What I strongly and passionately believe is that it's time for these two sides to put aside their baboon like territorial battle and begin to function more like the highly advanced humans we can potentially be and work in better harmony for us. 

For while there are a great number of reasons for our suffering, the absolute 
#1 reason I found in all my research is the confusion resulting from this inexcusable and, frankly, immature battle between the fields of psychology and psychiatry over our minds and mental health. 

In future pieces, I hope to outline clearer strategies for negotiating this mess and I will try to provide links to other sources that help with similar strategies. 

While I obviously strongly believe the understandings of the mind and that strategies for change I teach in 
Taming the Polar Bears can work for or greatly benefit anyone, it would be dishonest of me to believe or declare they were the only way.
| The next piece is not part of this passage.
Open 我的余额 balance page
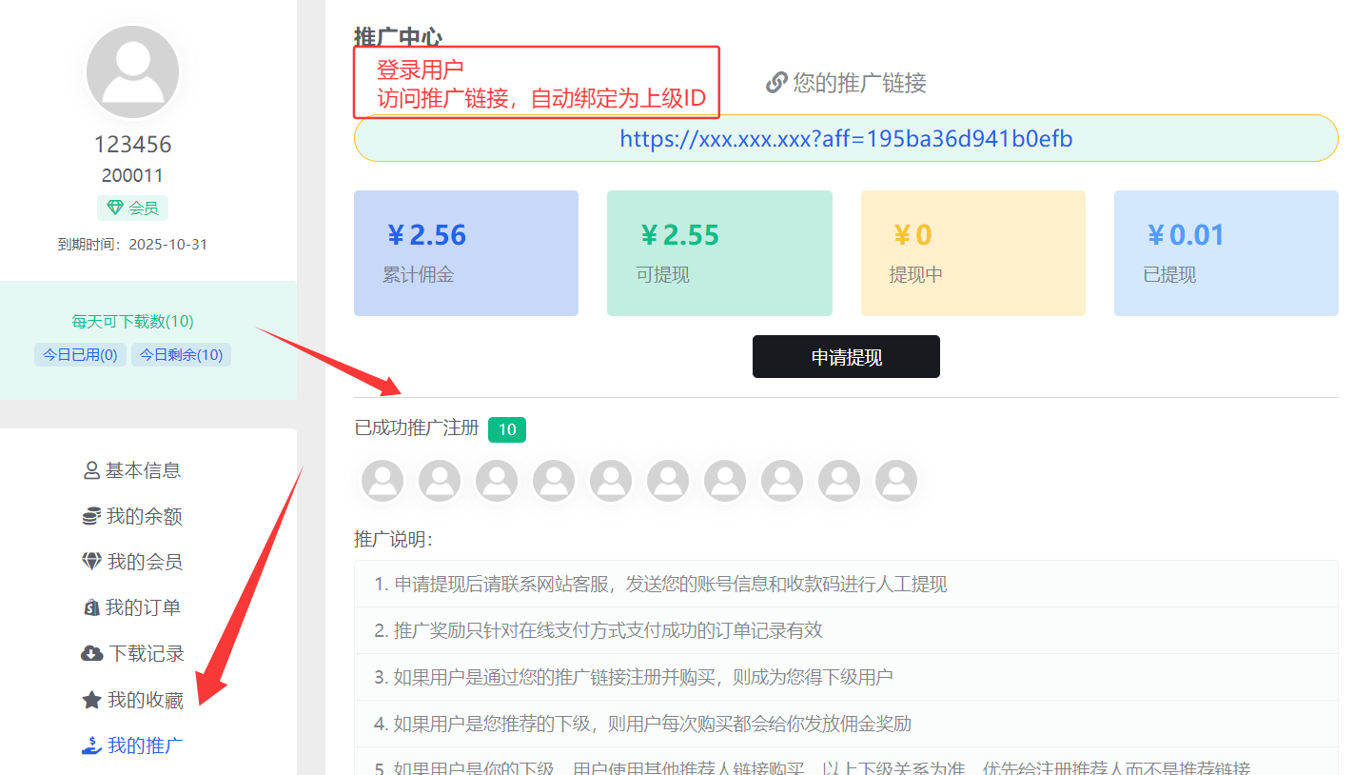1354x775 pixels. point(132,516)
People are enormously varied and what works for one may not necessarily work for the other. What our core beliefs are will greatly affect what may work and how (something I briefly outlined in the essay In Praise of Quick Fixes).
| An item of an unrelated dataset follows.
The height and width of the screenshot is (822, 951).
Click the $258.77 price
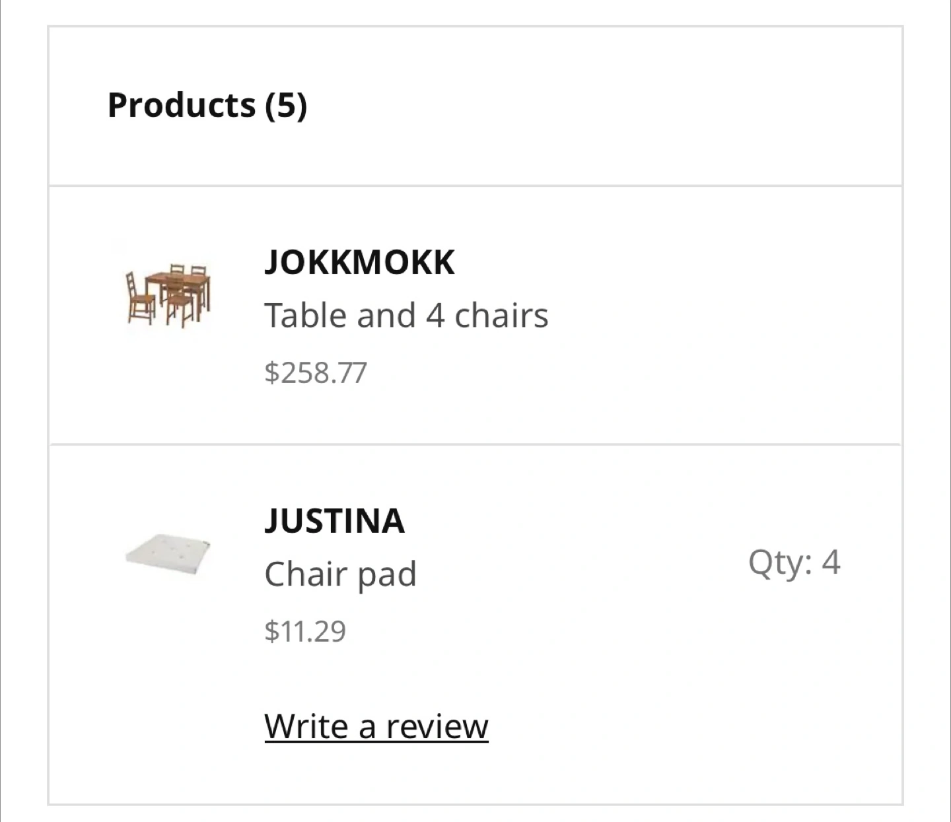pyautogui.click(x=315, y=372)
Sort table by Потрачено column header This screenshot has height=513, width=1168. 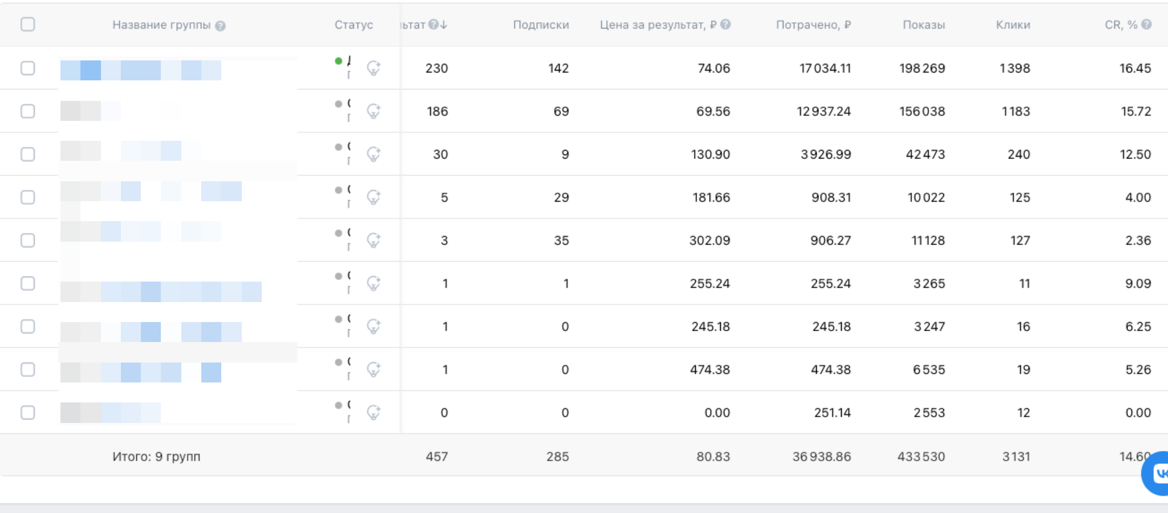tap(813, 25)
At this point in time I don't think we can trust the institutions of psychiatry and psychology; they are just too far removed from us as people, as humans, as individuals. This is not to say all members of these societies (in the organizational sense of the word) are bad or that perhaps one could find someone from either profession who may provide some useful help, but the odds, I must frankly say, are against it.  

If you are reading here it is quite possible that you too are in some way a victim of this battle over our minds and the resultant confusion and lack of clarity over what to do. However, dear reader, it is possible for you to make it through, there 
are ways. 

It takes a lot of bravery and personal responsibility but I created this blog and contents to give you some guidance and something to work with. I'd wished to do more, but in the end it was all I could do. 
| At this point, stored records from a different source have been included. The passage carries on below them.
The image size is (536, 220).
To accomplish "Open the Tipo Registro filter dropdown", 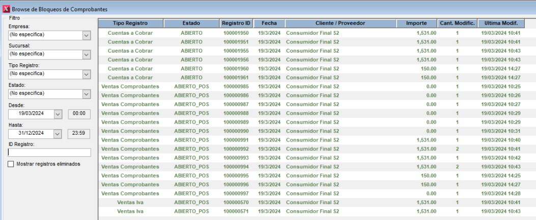I will pyautogui.click(x=86, y=74).
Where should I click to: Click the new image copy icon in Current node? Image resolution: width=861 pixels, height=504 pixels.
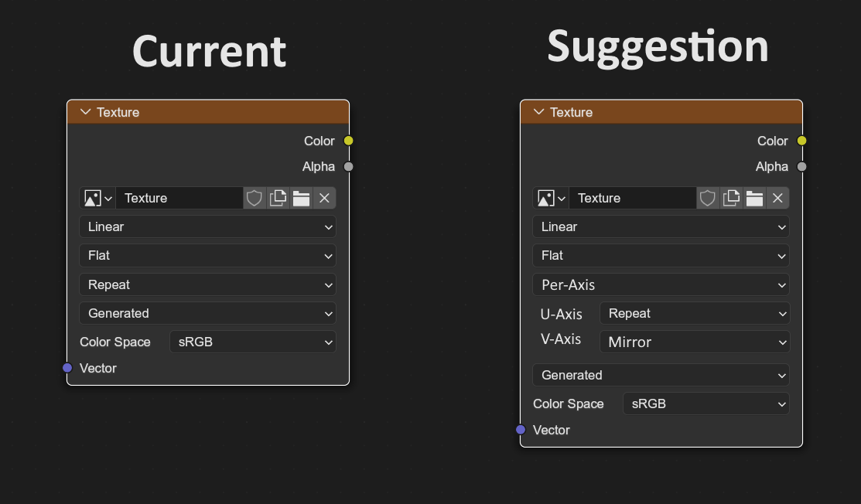(x=278, y=198)
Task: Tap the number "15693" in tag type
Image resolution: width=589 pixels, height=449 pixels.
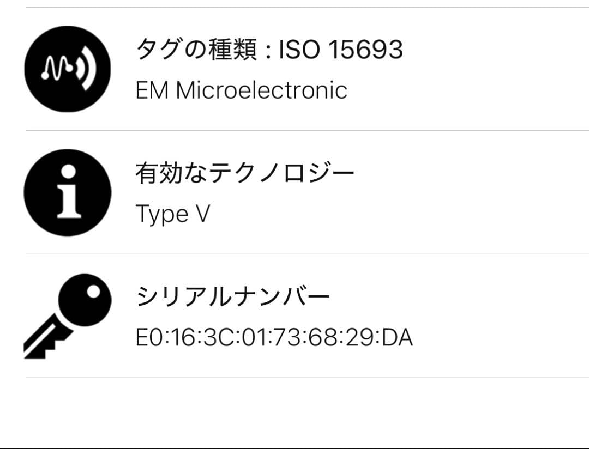Action: (x=366, y=51)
  1. I think both psychiatry and psychology reflect the culture they work within and in the US there appears to be a far greater desire for biological explanations than in Europe. I think generally the two professional groups work much more closely in Europe. Among the more favoured explanations of psychosis is one that suggests that life stressors overload a persons coping resources in a person who has a particular sort of genetic vulnerability. This then suggests that both medical and psychological interventions can be useful, it even implies that if someone is identified as at risk helping them develop coping skills might help prevent the onset of a psychosis. These ideas provide a good rational for stressing the importance of engagement with the client and involving them in decision making, it helps to provide explanations for their experiences and is generally less pessimistic about outcomes. Its difficult to escape the history of how people were treated or indeed their experiences but it is happening. Its sometimes very difficult to produce good quality evidence when it comes down to human experience and the problems in the science applied to mental health are real and widely acknowledged. However sometimes how people are treated has a powerful moral dimension which is also a type of evidence.

    1. That is terrific additional insight and commentary, George. Thank you.

      I quite agree with your view of psychosis (for reasons too long to get into here but which I will eventually address in a dedicated post).